Saturday, April 14, 2012
REVIEW: Leigh Marble - Where The Knives Meet Between The Rows
Leigh Marble is a Portland-based singer/songwriter who will release on April 24 his third album Where The Knives Meet Between The Rows, an intimate, very emotional collection of songs written through a very challenging period of Marble's life. On songs like "Walk" and "Holden", the emotion is right on the surface, and on songs like the gentle, dirge-like "Evil" and the longer "Nail", the emotion informs the entire track.
Click here for a download of "Walk" the opening track - a slow building, country-tinged track that revives, for me, memories of the great Joe Ely... another sharp observer of the human condition and the triumphs and tragedies that make up a life.
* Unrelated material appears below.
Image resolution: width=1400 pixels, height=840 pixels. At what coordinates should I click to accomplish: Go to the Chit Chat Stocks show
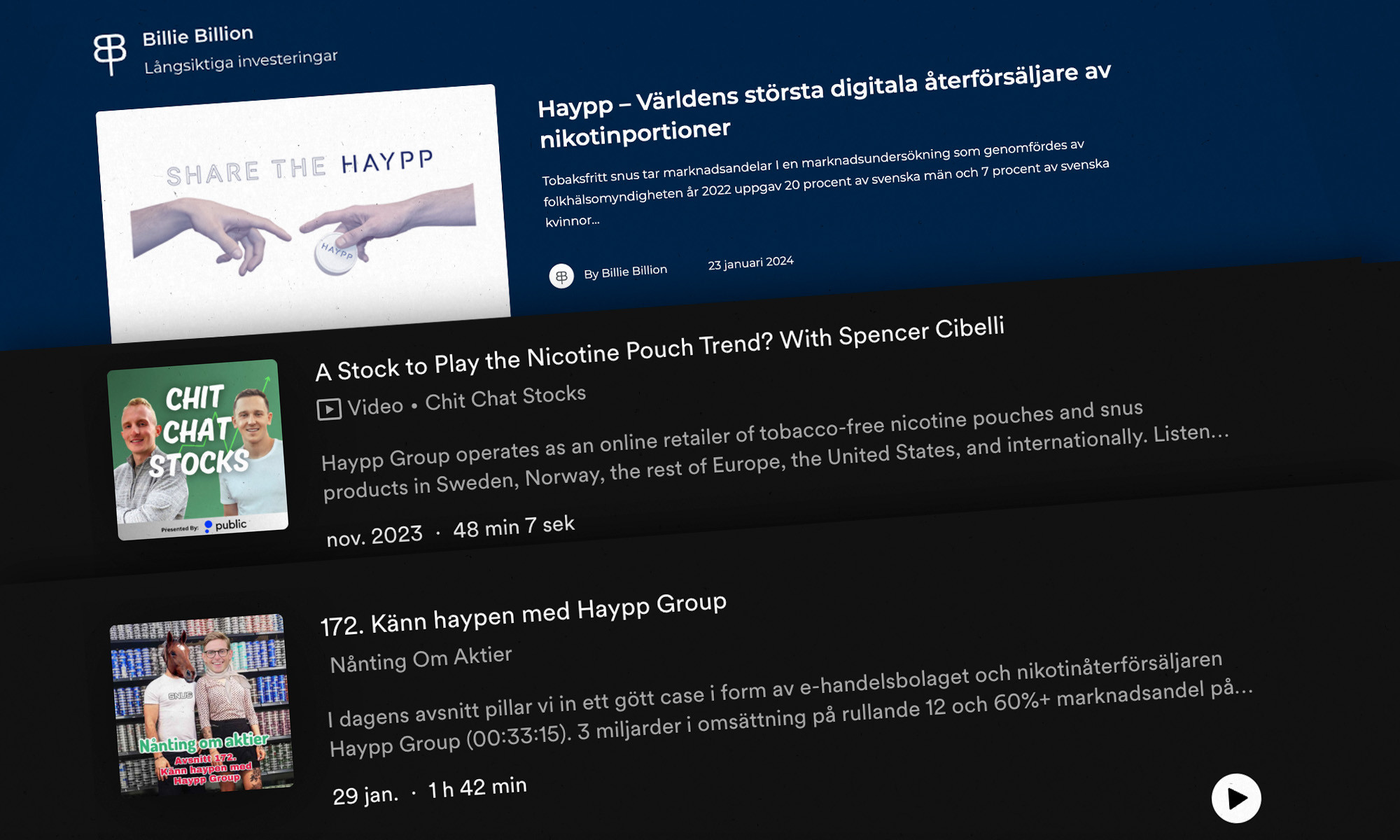[505, 398]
"Jackrabbit" (download available here) is a masterpiece, a full-bodied country rock ode to hangers-on, or as Marble introduces the song "strippers and politicians". Your choice, I suppose. The song starts in a bit of a minimalist vein, like "Walk" with a quicker tempo, but in the chorus it really gets going as Marble sings over the top of a rollicking drumbeat, keyboards and guitars in full roar:
"Who's bought out shares of your loyalty
Let's follow the dollar and see
Who's waiting in the wings to collect
As their demands get more direct?"
Here's a video of a recent performance of "Pony":
Well-written and extremely well-played, this album is out April 24 on Laughing Stock Records. On this record he has help from Erin McKeown, and local Portland musicians Jesse Emerson (Amelia, The Decemberists), Matt Harmon & Kali Giaritta (of The Ascetic Junkies), and Rachel Taylor-Brown.